Sulayman Khalid, 21, has been in SuperMax prison since his Regents Park home was raided in December, 2014, and several pages of handwritten notes were seized, allegedly containing loose, partially-formed plans to attack an Australian Federal Police building in Sydney.
On Thursday, after 12 months of physical and electronic surveillance and analysis of the notes, police charged Khalid and four others, including a 15-year-old boy, with further terrorism offences relating to the alleged plot.
Khalid’s older sister has set up a Facebook fan page to write post protesting her brother’s innocence, questioning his harsh treatment in SuperMax while awaiting trial, and detailing his upbringing.
She says her younger brother, born in Australia to Iraqi and Italian parents, wanted to be a policeman or a chef until the moment his passport was confiscated in 2013, when he was 18.

# WORK ITEM:
Translate this sentence from the news passage about Sulayman Khalid into Spanish: "She says her younger brother, born in Australia to Iraqi and Italian parents, wanted to be a policeman or a chef until the moment his passport was confiscated in 2013, when he was 18."

# ENTRIES SUPPLIED:

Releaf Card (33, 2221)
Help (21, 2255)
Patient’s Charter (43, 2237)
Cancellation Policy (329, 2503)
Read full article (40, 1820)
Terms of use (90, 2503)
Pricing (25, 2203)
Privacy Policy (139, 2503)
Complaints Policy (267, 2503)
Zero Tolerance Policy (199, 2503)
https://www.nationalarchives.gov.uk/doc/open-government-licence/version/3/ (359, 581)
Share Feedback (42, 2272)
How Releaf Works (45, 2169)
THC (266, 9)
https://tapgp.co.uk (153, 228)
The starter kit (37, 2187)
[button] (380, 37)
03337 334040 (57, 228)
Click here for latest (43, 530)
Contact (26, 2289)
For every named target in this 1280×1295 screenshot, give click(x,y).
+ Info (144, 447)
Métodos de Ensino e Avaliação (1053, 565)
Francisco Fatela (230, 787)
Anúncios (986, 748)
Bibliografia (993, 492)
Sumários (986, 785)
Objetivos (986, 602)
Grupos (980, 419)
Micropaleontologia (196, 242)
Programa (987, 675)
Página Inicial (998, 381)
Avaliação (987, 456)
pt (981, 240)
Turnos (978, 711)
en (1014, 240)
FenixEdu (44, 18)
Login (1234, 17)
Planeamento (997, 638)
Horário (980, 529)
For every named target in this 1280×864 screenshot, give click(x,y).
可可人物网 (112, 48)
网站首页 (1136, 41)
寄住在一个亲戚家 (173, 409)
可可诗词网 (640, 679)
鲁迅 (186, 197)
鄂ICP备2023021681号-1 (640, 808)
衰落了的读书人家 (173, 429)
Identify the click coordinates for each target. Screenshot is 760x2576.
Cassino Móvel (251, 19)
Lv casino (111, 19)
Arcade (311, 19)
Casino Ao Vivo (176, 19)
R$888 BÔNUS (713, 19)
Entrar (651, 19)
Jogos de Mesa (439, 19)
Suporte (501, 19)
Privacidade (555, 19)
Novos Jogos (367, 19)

# EXERCISE OUTPUT:
Ella dice que su hermano menor, nacido en Australia de padres de origen iraquí e italiano, quería ser policía o chef hasta el momento en que le confiscaron el pasaporte en 2013, cuando tenía 18 años.